Beware of Hysteria Over New Health-Insurance Rates
Last month, Maryland made public the premiums that health insurers want to charge next year under the Affordable Care Act, one of the first states to do so. Premiums for non-employer health-insurance coverage were eye-popping, with a proposed average increase of 25 percent.
As insurers submit their proposals in every state this spring, a pattern of such large premium increases may emerge. And opponents of the 2010 health-care law will pounce. But the news media and the public shouldn’t succumb to their hysteria.
The proposed premium increases in Maryland were driven by a projection of the health status of the insured population, known as morbidity. Because the health-care law guarantees all sick people access to insurance, the pool of insured people could become less healthy overall, increasing expected costs.
This is the same reason that a recent report by the Society of Actuaries projected a 32 percent increase in average costs for non-employer insurance coverage nationwide. (The authors of the report are affiliated with companies owned by UnitedHealth Group Inc., a major insurer.) But this projection takes into account only one factor that influences costs.
A more comprehensive analysis was recently conducted for Covered California, the state’s new health-insurance marketplace. California is among the states where current insurance market protections are the weakest -- and where the health-care law will have the most impact.
The law’s market protections guarantee access to insurance to people who are ill or who have pre-existing conditions, and they prohibit insurers from charging them higher rates. They also limit how much more insurers can charge older people versus younger people. In California, these protections are projected to increase premiums by an average of 14 percent.

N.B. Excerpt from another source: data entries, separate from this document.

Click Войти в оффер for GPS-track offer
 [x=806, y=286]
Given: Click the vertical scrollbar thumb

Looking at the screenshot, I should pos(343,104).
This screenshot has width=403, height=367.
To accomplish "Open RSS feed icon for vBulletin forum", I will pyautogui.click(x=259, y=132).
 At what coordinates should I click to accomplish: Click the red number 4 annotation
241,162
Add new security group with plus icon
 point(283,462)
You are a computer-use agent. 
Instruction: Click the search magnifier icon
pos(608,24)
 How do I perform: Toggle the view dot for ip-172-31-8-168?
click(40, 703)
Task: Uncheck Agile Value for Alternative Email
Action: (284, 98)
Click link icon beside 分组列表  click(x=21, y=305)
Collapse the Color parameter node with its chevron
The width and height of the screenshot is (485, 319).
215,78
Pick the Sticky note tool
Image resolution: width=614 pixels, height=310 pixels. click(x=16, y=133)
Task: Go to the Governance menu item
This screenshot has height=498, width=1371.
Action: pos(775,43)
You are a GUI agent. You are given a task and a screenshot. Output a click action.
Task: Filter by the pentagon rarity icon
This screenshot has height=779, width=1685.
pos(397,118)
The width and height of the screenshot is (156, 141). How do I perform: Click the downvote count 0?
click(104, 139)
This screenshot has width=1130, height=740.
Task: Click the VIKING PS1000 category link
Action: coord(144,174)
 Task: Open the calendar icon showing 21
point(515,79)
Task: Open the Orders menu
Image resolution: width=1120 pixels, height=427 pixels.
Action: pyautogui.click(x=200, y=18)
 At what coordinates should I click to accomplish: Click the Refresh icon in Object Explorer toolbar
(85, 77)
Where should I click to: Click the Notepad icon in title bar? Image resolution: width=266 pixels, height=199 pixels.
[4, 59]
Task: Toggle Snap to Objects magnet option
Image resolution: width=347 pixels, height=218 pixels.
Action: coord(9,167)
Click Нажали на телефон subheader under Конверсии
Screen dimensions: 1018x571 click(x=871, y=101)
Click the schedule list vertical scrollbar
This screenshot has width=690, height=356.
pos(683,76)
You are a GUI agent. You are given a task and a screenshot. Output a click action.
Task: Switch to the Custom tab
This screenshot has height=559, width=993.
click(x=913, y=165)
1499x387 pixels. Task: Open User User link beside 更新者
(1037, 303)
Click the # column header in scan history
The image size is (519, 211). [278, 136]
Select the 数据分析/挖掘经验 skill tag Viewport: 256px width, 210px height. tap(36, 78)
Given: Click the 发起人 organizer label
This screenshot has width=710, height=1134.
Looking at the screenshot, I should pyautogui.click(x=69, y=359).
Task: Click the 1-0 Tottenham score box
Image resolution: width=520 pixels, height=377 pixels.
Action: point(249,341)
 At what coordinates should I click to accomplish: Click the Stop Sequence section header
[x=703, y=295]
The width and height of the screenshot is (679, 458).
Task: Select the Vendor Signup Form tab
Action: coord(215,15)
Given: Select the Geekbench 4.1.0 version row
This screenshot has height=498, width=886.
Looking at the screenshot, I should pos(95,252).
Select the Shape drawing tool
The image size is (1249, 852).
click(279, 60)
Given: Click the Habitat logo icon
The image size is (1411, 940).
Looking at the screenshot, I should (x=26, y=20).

Other reforms under the health-care law require insurers to provide greater coverage -- for example, by paying for prescription drugs, mental health care, maternity care and other essential benefits. In California, this additional coverage is projected to increase premiums by another 17 percent.
Do these projections mean that Californians can expect to pay 31 percent more under the health-care law? No. The projections don’t involve employer-provided coverage, which 89 percent of privately insured Californians have. And most people with non-employer coverage will pay much less for better coverage.
How can this be? For starters, people who make less than 400 percent of the federal poverty level -- up to $94,000 for a family -- will get tax credits that reduce their average premium costs by more than 65 percent.
What’s more, premiums aren’t consumers’ only costs; they also have deductibles, co-insurance and co-payments. While providing more coverage increases premiums, it lowers out-of-pocket costs. And to help with these, the health-care law provides subsidies for low-income people.
In California, the Affordable Care Act is expected to lower total health-care costs by an average of more than 40 percent for most people who now have non-employer coverage.
The benefits will be even greater for people who are currently uninsured, who have been offered Swiss cheese insurance, who were priced out of the market or who were denied insurance altogether. A narrow focus on premium changes ignores the millions of Americans who have been shut out of a dysfunctional market.
Premium proposals are just that: starting bids that will be reviewed by state and federal regulators, who should heighten their scrutiny. Fortunately, by limiting profits and administrative costs, the health-care law helps recoup any excessive premiums. This protection has already returned more than $1 billion to consumers.
When comparing premiums before and after the health-care law, we also shouldn’t lose sight of the benefits of improved coverage and insurance market protections. A plan that covers prescription drugs is very different from one that doesn’t; comparing their prices is like comparing apples and oranges.
More important, when people get sick or are diagnosed with a medical condition, or just grow older, their premiums will now remain stable. That security has real value -- even to the fraction of high-income, young and healthy people who may pay more.
(Topher Spiro is the vice president for health policy at the Center for American Progress. The opinions expressed are his own.)